Read Revelation 16 at Bible Gateway.
Previously: revelation 16, the fourth bowl of wrath
Then the fifth angel poured out his bowl on the throne of the beast, and his kingdom became full of darkness; and they gnawed their tongues because of the pain. They blasphemed the God of heaven because of their pains and their sores, and did not repent of their deeds. Rev 16:10-11
We saw that the events of the first through fourth bowls took place from 1789-1815 in Europe. During approximately the same time period, the American Revolution had been won by the Americans (1783), the Constitution written and adopted (1789), the Bill of Rights added, and the British waged a second war to regain the American colonies, which failed (War of 1812). In America, there was no king or aristocracy, tithes were not manditorily paid to the pope, the people were governed by consent according to the rule of law, taxation was low and remained so, and except for the African slaves, men enjoyed personal freedom to move about and pursue their own happiness. This state of being is so completely ingrained into the American psyche that we can hardly conceive of any other way of living.

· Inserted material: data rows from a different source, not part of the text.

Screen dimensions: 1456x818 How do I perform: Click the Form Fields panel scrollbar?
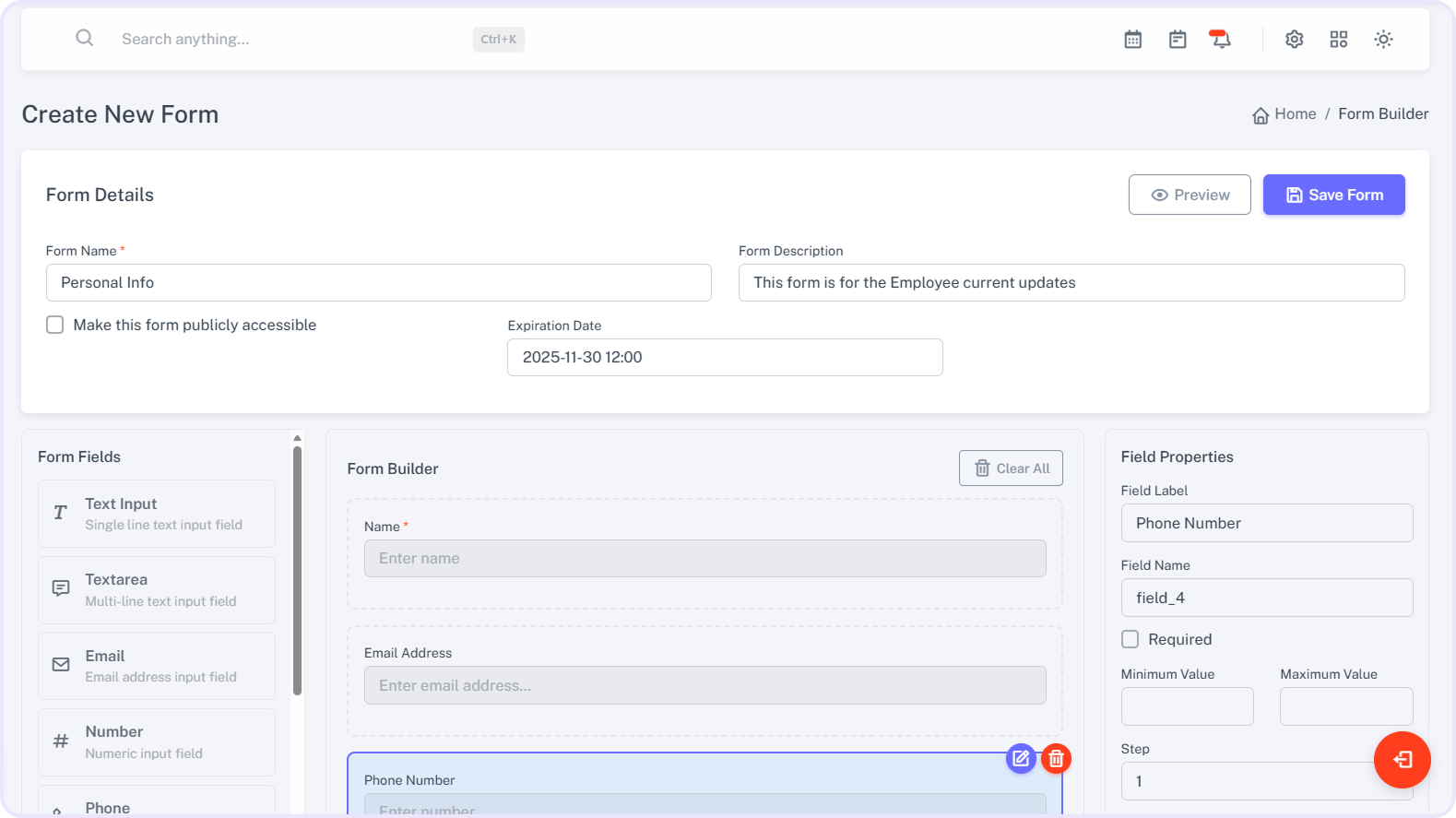point(297,572)
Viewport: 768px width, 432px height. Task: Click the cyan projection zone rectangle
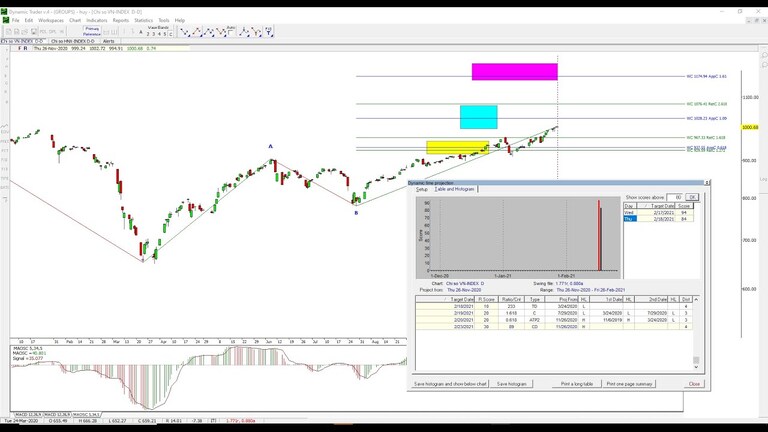pyautogui.click(x=478, y=117)
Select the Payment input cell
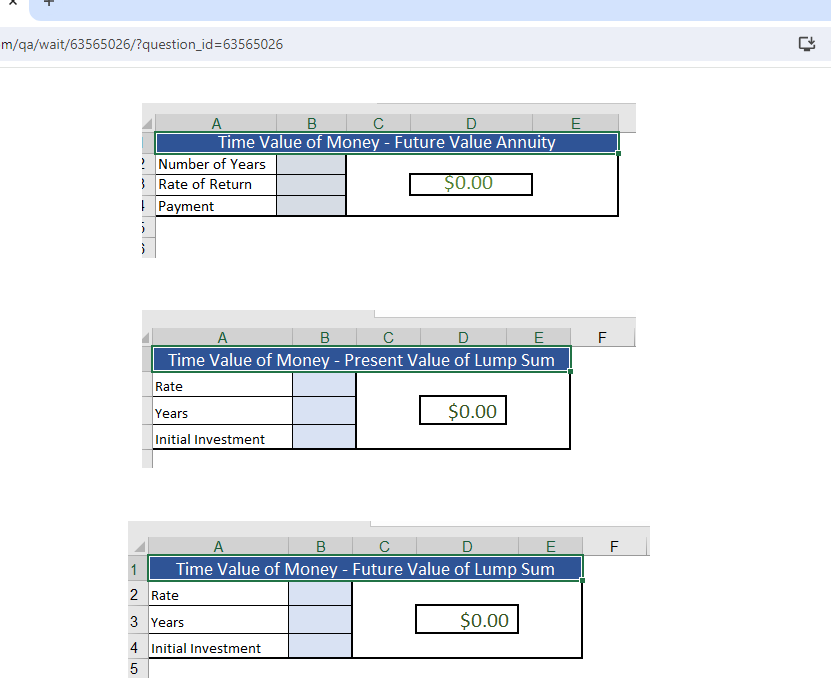 coord(311,205)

However, in Europe, life was not that way. Twenty- five years of Revolution and Napoleonic wars did not produce lasting change. After Napoleon, kings and nobles were restored in Europe, who were even more absolutist than before. Their fear of fresh revolutions caused them to discourage liberal ideas and reform to an even greater degree than would be usual. This in turn, caused even more unrest among the people. Another factor was European immigration to America. Families who remained in Europe learned from their relatives who had immigrated, how much freedom was available to the common man there, and naturally this fueled the desire for freedom, constitution, and the right to be governed by consent for themselves as well.
Events progressed which led to a series of uprisings of the people against their absolutist rulers in 1848. The wave began in France and spread to more than 50 European states and Latin America before it was over. One of its roots, besides personal freedom and the right to vote (for men, regardless of class) was the desire for nationalism: the idea that people ought to be united by common language, religion, history, and geography.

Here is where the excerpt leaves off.